Impaired accumulation and function of memory CD4 T cells in human IL-12 receptor β1 deficiency

Abstract

Defects in IL-12 production or IL-12 responsiveness result in a vulnerability to infection with non-viral intracellular organisms, but the immunological mechanisms responsible for this susceptibility remain poorly understood. We present an immunological analysis of a patient with disseminated Salmonella enteritidis and a homozygous splice acceptor mutation in the IL-12Rβ1-chain gene. This mutation resulted in the absence of IL-12Rβ1 protein on PBMC and an inability of T cells to specifically bind IL-12 or produce IFN-γ in response to either IL-12 or IL-23. The accumulation of memory (CD45R0high) CD4 T cells that were CCR7high (putative central memory cells) was normal or increased for age. Central memory CD4 T cells of the patient and age-matched controls were similar in having a low to undetectable capacity to produce IFN-γ after polyclonal stimulation.
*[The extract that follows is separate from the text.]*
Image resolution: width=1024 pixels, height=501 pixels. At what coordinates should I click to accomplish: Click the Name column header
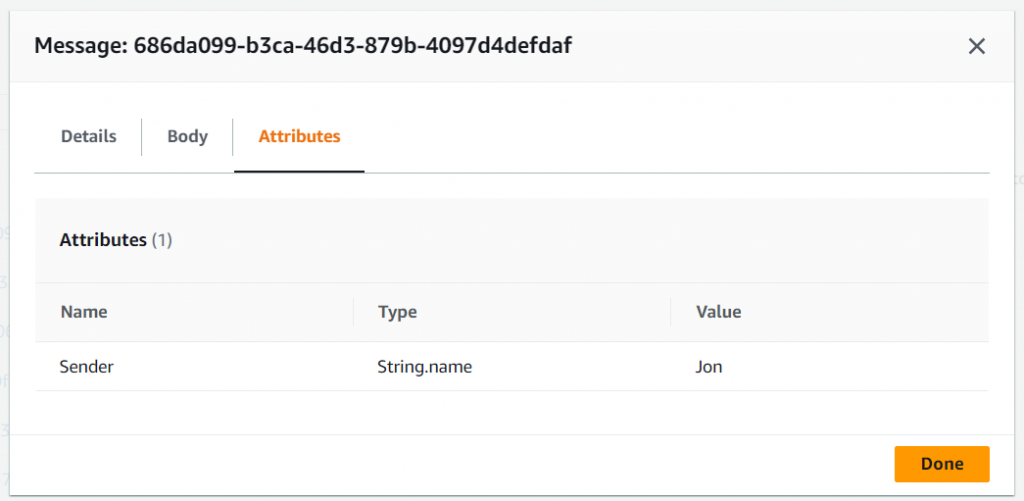click(x=84, y=312)
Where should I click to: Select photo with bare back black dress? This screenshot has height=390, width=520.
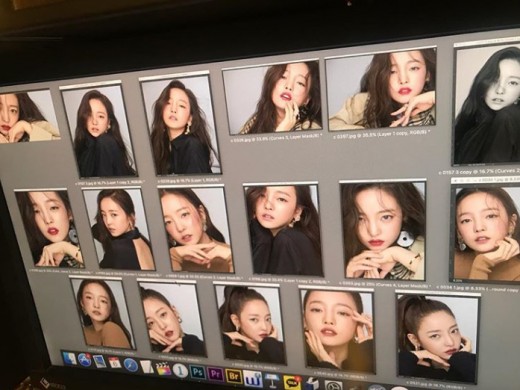[118, 228]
In contrast, the patient had a substantial decrease in the number of CCR7neg/dull CD45R0high memory CD4 T cells (putative effector memory cells), and these differed from control cells in having a minimal ability to produce IFN-γ after polyclonal stimulation. Importantly, tetanus toxoid-specific IFN-γ production by PBMC from the patient was also significantly reduced compared with that in age-matched controls, indicating that signaling via the IL-12Rβ1-chain is generally necessary for the in vivo accumulation of human memory CD4 T cells with Th1 function. These results are also consistent with a model in which the IL-12Rβ1 subunit is necessary for the conversion of central memory CD4 T cells into effector memory cells.